Andando avanti in questa galleria di splendidi esemplari di uomini evirati, incompiuti, irrisolti, ignoranti e patriarcali, abbiamo l’investitore fedifrago, il padre padrone evocato dai racconti delle sorelle e il turco che abbandona mamma e figlioletto. Insomma, non se ne salva uno. il peggio del peggio, inutili nel migliore dei casi, uomini-mostro, nel peggiore, tant’è che anche un omicidio può starci bene. Intendiamoci, la legittima difesa è un diritto e un dovere verso sé stessi ma il fatto che nemmeno una, nella decina di donne provi il minimo disagio, fa riflettere sul messaggio di fondo.

L’unico personaggio di segno non completamente negativo è il marito di Jasmine Trinca, il criticatissimo Luca Barbarossa, quasi vezzosamente esibito (ma se la cava egregiamente), segnato dalla perdita quanto e più di lei.

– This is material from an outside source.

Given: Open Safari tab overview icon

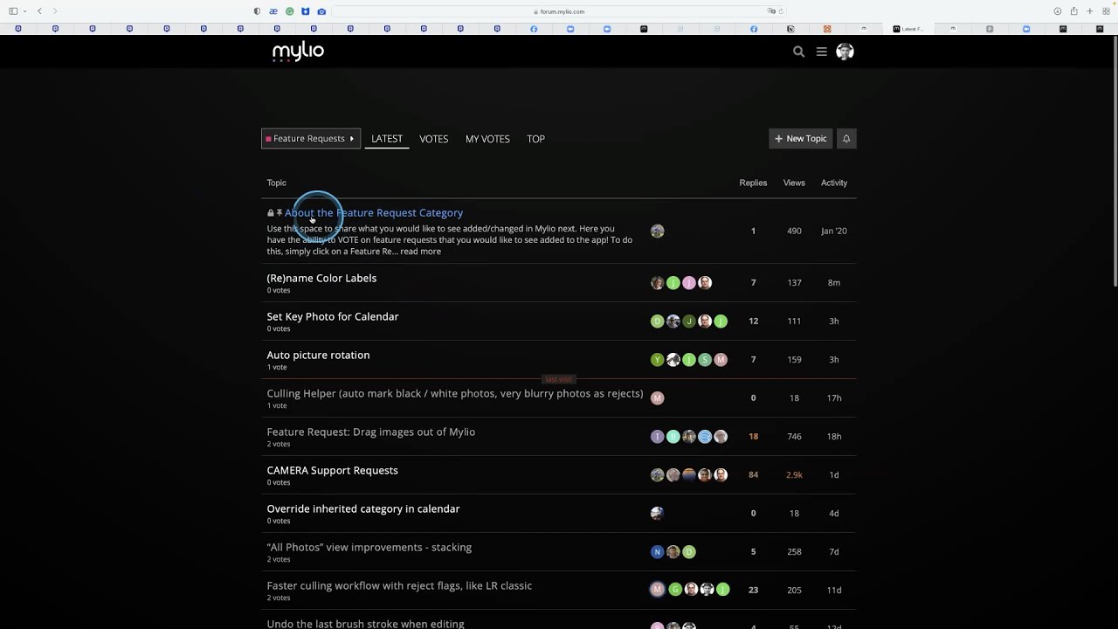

A conti fatti anche il regista Accorsi, ancorché avviluppato nella spirale delle sue contorsioni esistenziali, è però più acuto della somma delle sarte, tant’è che è l’unico a sostenere che il vestito deve essere principesco perché il cinema è soprattutto immagine, stupore, bellezza e rappresentazione. Il “messaggio”, il “concetto”, sono già contenuti nel film.

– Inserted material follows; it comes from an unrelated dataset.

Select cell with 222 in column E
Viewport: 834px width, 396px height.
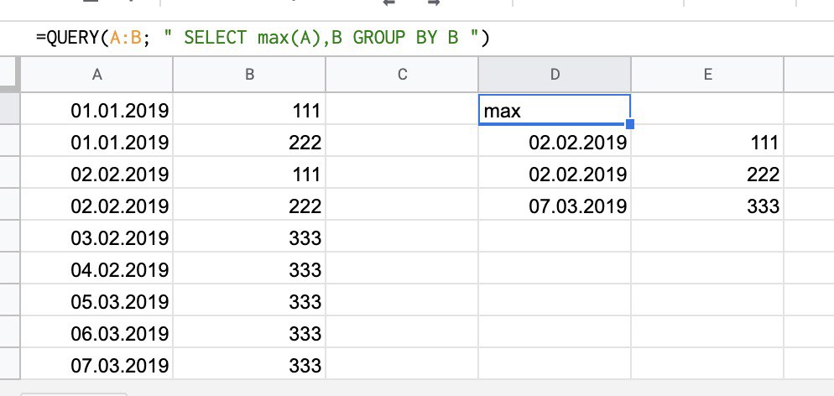pyautogui.click(x=707, y=175)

E non un caso se l’opera esprime il suo meglio sul piano formale. Il film entra ed esce efficacemente da sé stesso in un intrigante effetto straniante. assistiamo al dispiegarsi della storia o a una rappresentazione della storia? La regia è virtuosa, con quei raffinati piani sequenza, rondò che volteggiano da un salone all’altro, che scivolano tra l’esercito di sarte, modiste, apprendiste che animano le stanze e i corridoi dell’atelier. Una eleganza garbata, mai fine a sé stessa che non stanca perché ben calibrata e coerente. Così come la fotografia incanta ma senza rubare la scena. Una cifra estetizzante che da sola colloca il film, a buon diritto, tra le opere più pregevoli di questa epoca. Da ultimo, non si può non lodare e l’inedito di Mina e insieme, l’omaggio alla stagione d’oro dell’alta sartoria romana e in particolare il pensiero vola alle Sorelle Fontana, evocate dalle protagoniste, le due sorelle Canova.

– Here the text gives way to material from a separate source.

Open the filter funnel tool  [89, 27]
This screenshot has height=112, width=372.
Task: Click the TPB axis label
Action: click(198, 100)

Ma appunto, se il cinema è estetica, suona in qualche modo beffardo il saluto finale a Mariangela Melato, Monica Vitti e Virna Lisi, se si pensa alla mezza interpretazione di Jasmine Trinca, convincente nelle movenze ma che non porta a casa nemmeno una battuta. Tra l’altro, quando dialoga con Luisa Ranieri, si coglie la differenza di inflessione, una romana e l’altra partenopea. Non si può soprassedere sull’ interpretazione incolore di Nicole Grimaudo, su una Carla Signoris che aggiunge l’ennesimo titolo alla galleria di ruoli da un registro solo, su Kasia Smutniak, senza infamia e senza lode, nel rappresentare "il nuovo che avanza" è impersonale e scolastica, nonché sulla sovraesposta, portatissima, Geppi Cucciari che può contare su un carnet di battute telefonate.
Menzione a parte merita Mara Venier, che a dispetto della lontananza dal set cinematografico se la cava egregiamente nel ruolo di cuoca, confidente e mamma di questo manipolo di donne lavoratrici, imprenditrici, mogli e sorelle (le polemiche sulla scollatura lasciano il tempo che trovano, chi la trova fuori luogo ha messo piede solo in cucine patinate alla Master Chef). Dulcis in fundo, Luisa Ranieri e Loredana Cannata si distinguono per distacco sulle altre. Come a dire che non conta quanto grande sia la parte, conta come la indossi. Come uno splendido abito d’alta sartoria.